Caregivers often turn to online communities for informational and emotional support. In these spaces, peer supporters frequently draw on personal narratives to respond to emotionally complex caregiving situations. As LLMs are increasingly designed as peer-like sources of support, they introduce a critical tension: AI can provide immediate, private, and nonjudgmental support, but it cannot authentically possess the lived experiences that make human peer support meaningful. Yet, when prompted to sound peer-like, LLMs may generate language that implies lived experience. This creates a synthetic lived experience paradox: the same experiential language that may make AI support feel warm, relatable, and peer-like can also falsely position the system as someone with lived experience. We examine this paradox in the context of family caregivers of people living with Alzheimer's Disease and Related Dementias (ADRD). Drawing on caregiver support exchanges from online communities and prompted peer-like responses from three LLMs – LLaMA, GPT-4o-mini, and MedGemma – we analyze how human peers use personal narratives and how AI incorporates similar narrative forms. Psycholinguistic analysis shows that peer responses used significantly more first-person and past-focused language than peer-like AI responses.

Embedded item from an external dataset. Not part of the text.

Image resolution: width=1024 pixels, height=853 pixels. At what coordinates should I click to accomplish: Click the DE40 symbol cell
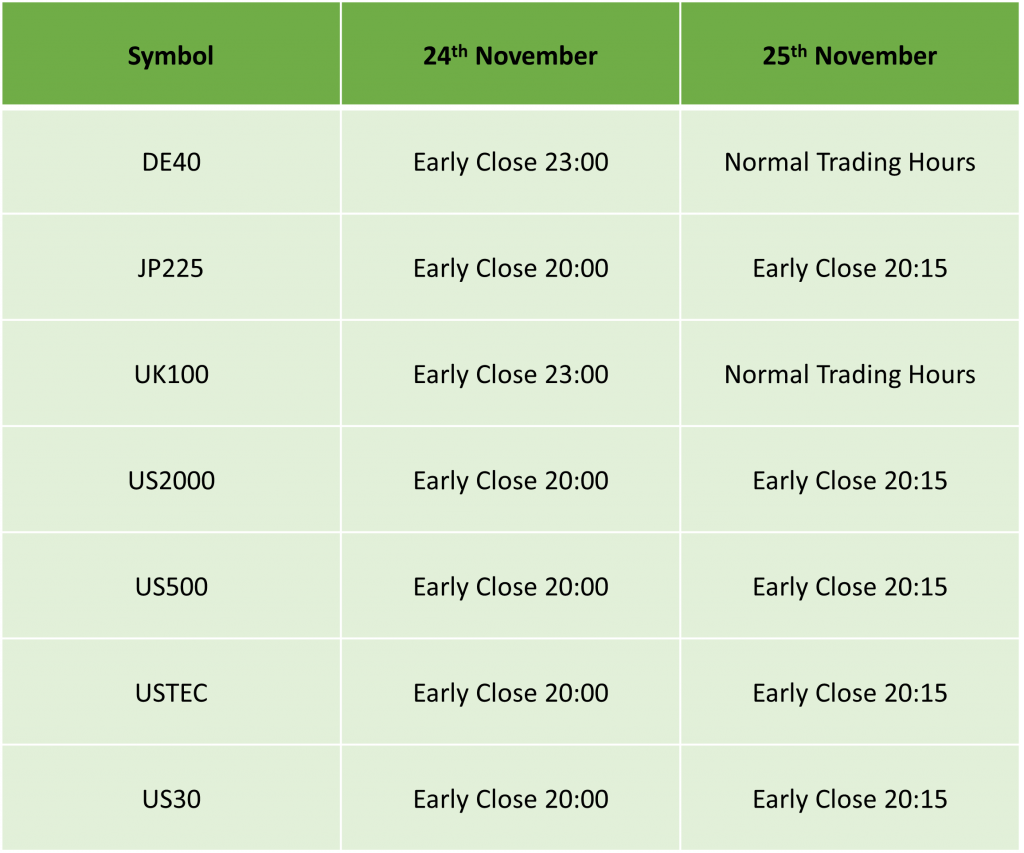(x=171, y=161)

Qualitatively, we identify seven types of personal narratives in human peer support and show that AI often captures their emotional work, but can fabricate experiential grounding. These findings reveal a narrative authenticity gap: peer-like AI can generate synthetic lived experience without the real experience that makes peer support meaningful. We argue that caregiver-support AI systems need mechanisms to distinguish supportive peer-like framing from fabricated lived experience, ensuring that models can offer warmth and validation without falsely positioning themselves as experiential peers.